The proud rigour of association with pressing service alone, with absolutely nothing else, the bare commodious house, so otherwise known to me of old and now — like most of our hostels, if I am not mistaken, the most unconditioned of loans from its relinquishing owner — the lingering look of ancient peace in the precincts, an element I had already, as I passed and repassed at the afternoon hour, found somehow not at all dispelled by the presence in the central green garden itself of sundry maimed and hobbling and smiling convalescents from an extemporised small hospital close at hand, their battered khaki replaced by a like uniformity of the loose light blue, and friendly talk with them through the rails of their enclosure as blest to one participant at least as friendly talk with them always and everywhere is: such were the hovering elements of an impression in which the mind had yet mainly to yield to that haunting force on the part of our waiting proscripts which never consents to be long denied. The proof of which universally recognised power of their spell amid us is indeed that they have led me so far with a whole side of my plea for them still unspoken. This, however, I hope on another occasion to come back to; and I am caught meanwhile by my memory of how the note of this conviction was struck for me, with extraordinary force, many months ago and in the first flush of recognition of what the fate that had overtaken our earliest tides of arrival and appeal really meant — meant so that all fuller acquaintance, since pursued, has but piled one congruous reality after another upon the horror.

It was in September, in a tiny Sussex town which I had not quitted since the outbreak of the war, and where the advent of our first handful of fugitives before the warning of Louvain and Aerschoot and Termonde and Dinant had just been announced. Our small hill-top city, covering the steep sides of the compact pedestal crowned by its great church, had reserved a refuge at its highest point; and we had waited all day, from occasional train to train, for the moment at which we should attest our hospitality. It came at last, but late in the evening, when a vague outside rumour called me to my doorstep, where the unforgettable impression at once assaulted me.

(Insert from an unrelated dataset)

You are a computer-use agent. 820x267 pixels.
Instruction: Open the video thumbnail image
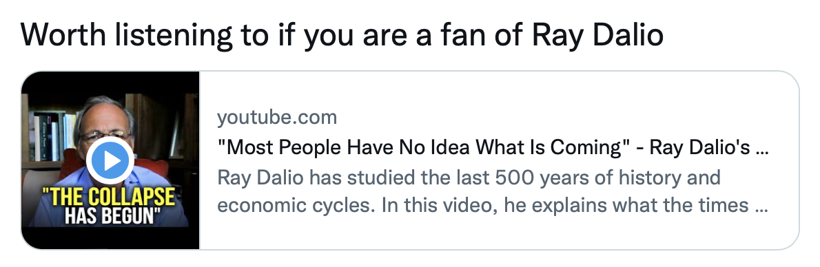(110, 160)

Up the precipitous little street that led from the station, over the old grass-grown cobbles where vehicles rarely pass, came the panting procession of the homeless and their comforting, their almost clinging entertainers, who seemed to hurry them on as in a sort of overflow of expression of the fever of charity. It was swift and eager, in the autumn darkness and under the flare of a single lamp — with no vociferation and, but for a woman’s voice, scarce a sound save the shuffle of mounting feet and the thick-drawn breath of emotion. The note I except, however, was that of a young mother carrying her small child and surrounded by those who bore her on and on, almost lifting her as they went together. The resonance through our immemorial old street of her sobbing and sobbing cry was the voice itself of history; it brought home to me more things than I could then quite take the measure of, and these just because it expressed for her not direct anguish, but the incredibility, as who should say, of honest assured protection. Months have elapsed, and from having been then one of a few hundred she is now one of scores and scores of thousands: yet her cry is still in my ears, whether to speak most of what she had lately or of what she actually felt; and it plays, to my own sense, as a great fitful, tragic light over the dark exposure of her people.